The first voice had been a man, someone that Ryan had known many years ago, someone that he thought he still knew. And the second speaker was the black woman.
"Mildred," he tried to say, feeling his dry lips move, but not hearing any sound.
"Lie still, Ryan. It's not time to try to move around too much. Not yet."
"Sure thing, Mildred."
The last thing that he wanted to do was move. Even the thought of opening his eye was impossibly repugnant to him.
He shifted a little, trying to establish how he was lying. On his back, head turned to the left, he decided. Mildred's doing again, making sure he didn't choke on his own vomit.
"Missing," he said.
"What is?" It was Jak's voice. "Blaster." His hand had crept down to the empty holster on his hip.
"John Barrymore removed it for safety. Yours as well as ours, dear friend. He was the first to recover from this dreadful jump and he found you, lying by the partly open door, with your pistol in your hand."
"Why?" Ryan sighed. His brain felt like it had been dragged behind a galloping horse through a mess of cactus.
J.B. answered him, his voice sounding ragged and tired. "You were waving the SIG-Sauer around like you were surrounded by enemies. But you were trying to cock it with your thumb, like it was some big old revolver."
"It was. Llama Comanche."
"Dark night! Must be twenty years since you carried that as your side arm."
"Were you caught in some kind of fantasy that involved being cold, lover?"
Ryan finally risked opening his eye and waited patiently for it to recover some kind of focus. He saw that he was stretched out on the floor of a gateway chamber, lying on one of the circular metal disk
s. The armaglass walls were a beautiful shade of clear cerulean blue, like a summer sky in southern Utah. The others were all standing around him. The first thing that caught his eye was Krysry's fiery red hair, then the flare of magnesium white next to it that was Jak Lauren's head.
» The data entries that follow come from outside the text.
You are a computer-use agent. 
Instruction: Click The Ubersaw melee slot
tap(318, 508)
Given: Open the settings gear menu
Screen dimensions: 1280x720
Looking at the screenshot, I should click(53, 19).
"Cold?" he finally answered. "Yes. Big nightmare. Living corpses that. Why?"
"We all did," Dean said. "Real rocky horror-show stuff, Dad."
"But we all made it through the jump." Doc, leaning against one of the chamber's walls, idly tapped on the floor with the ferrule of his ebony sword stick, his gnarled fingers gripping the silver lion's-head hilt. "The mental process was peculiarly unpleasant, possibly because of the partly open doorway. But that was then."